The fuel tank inserts of the invention may be used alone or in combination with other means to reduce the likelihood of ignition of fuel following impact damage to a fuel tank. Addition of an insert according to the invention has only a marginal impact on the fuel capacity of a tank (see Table 1) and a modest impact on the weight of a full tank, especially when replacing baffles. The fill rate of the fuel tank is not noticeably affected and the fuel can be withdrawn from the tank without the need for any special expulsion system.
Table 1 - Typical Fuel Tank Data
Weight, kg Volume occupied by Tank fuel capacity,
Tank & Insert by insert matrix % (litres) (litres)
245 6(26) 440
By placing an insert according to the invention within a tank containing a liquid, particularly a flammable / hazardous liquid, the extent of any fuel loss and atomisation during a destructive impact event is greatly reduced (thereby greatly reducing the risk of fire and explosions).
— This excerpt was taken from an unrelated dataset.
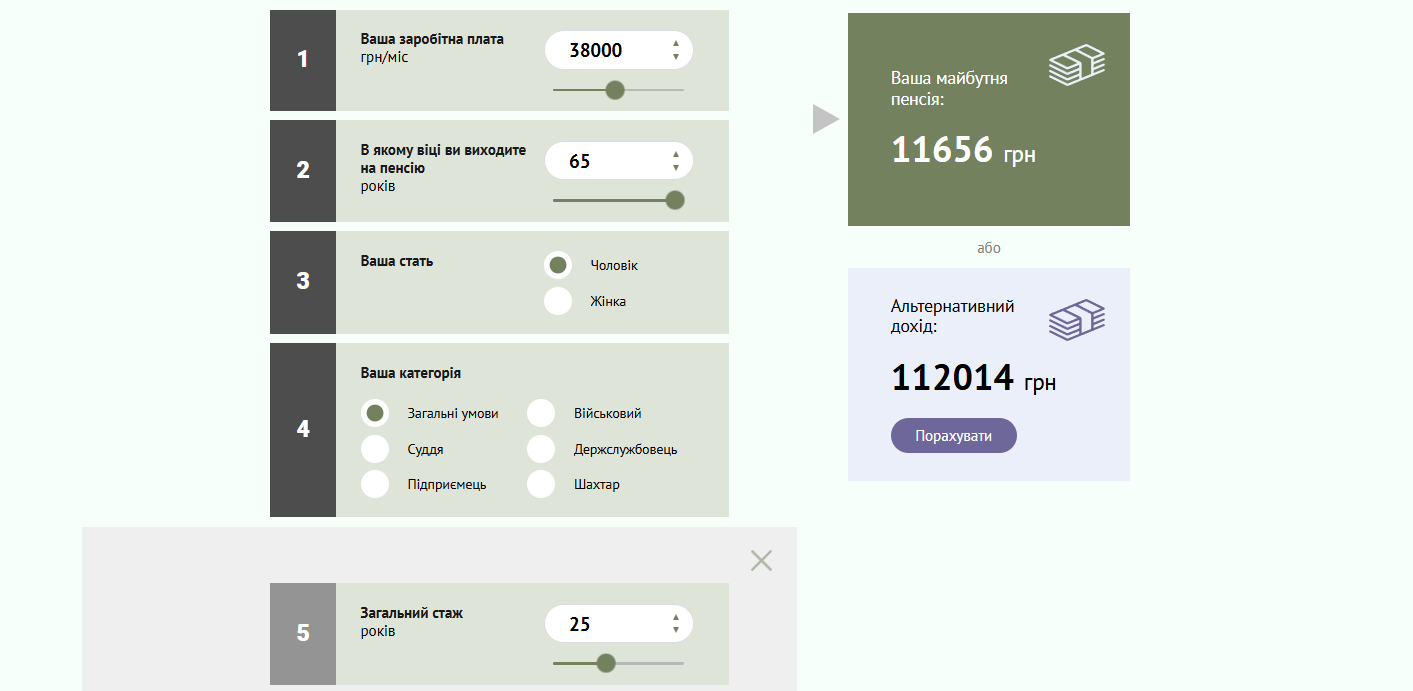Decrease retirement age with the down arrow
1413x691 pixels.
[676, 168]
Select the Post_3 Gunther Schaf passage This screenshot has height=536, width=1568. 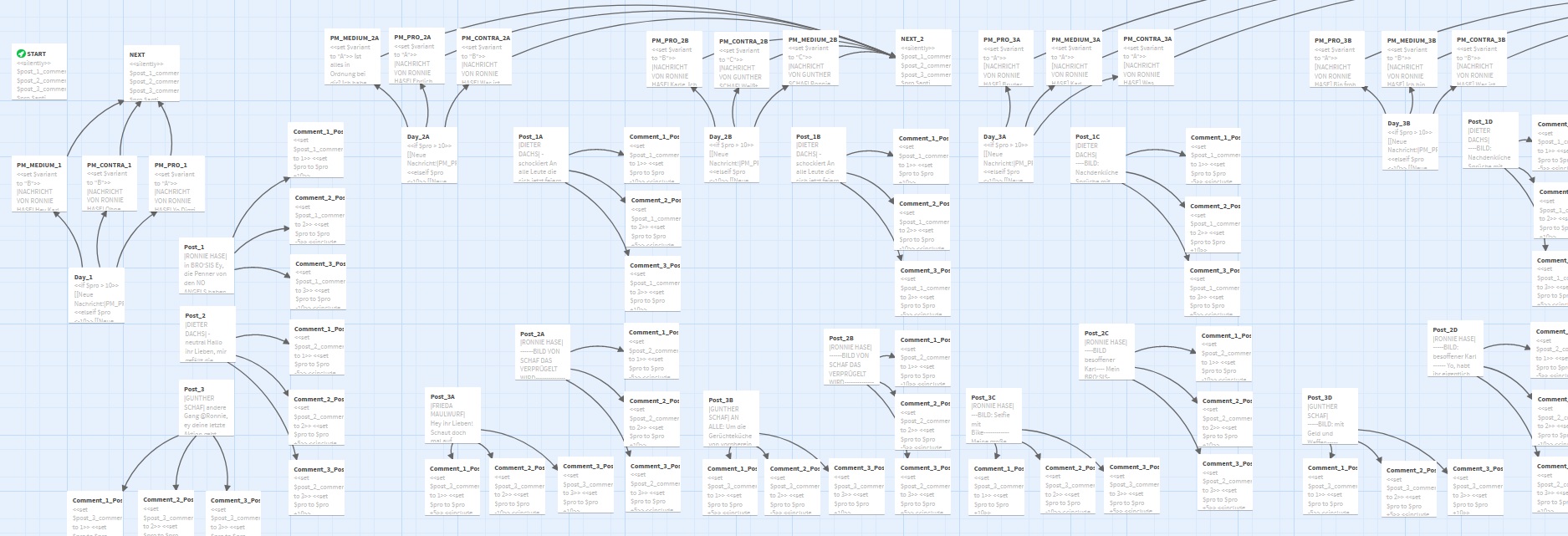pos(207,409)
The cell structure creates a channel arrangement in which the fuel is held, this modifies the bulk liquid properties of the fuel such that that the fuel does not behave as a single entity within the tank, and thus bulk fuel movement is largely prevented during any destructive impact event.
The cell matrix performs in three different ways, depending on the type of impact it suffers.
The first possibility is that an impact that creates a force less than the crush strength of the matrix, that normally results in an undamaged tank.
The second possibility is that an impact force that is greater than the crush strength, which normally results in crushing of the honeycomb cells against the outer skin of the tank, thereby creating a sealing action across both ends of each cell (see Figure 7) to prevent or at least considerably reduce atomisation.
The third possibility is that the matrix suffers a point impact, resulting in crushing of the contacted cells and generally resulting in fuel only being expelled from those impacted cells.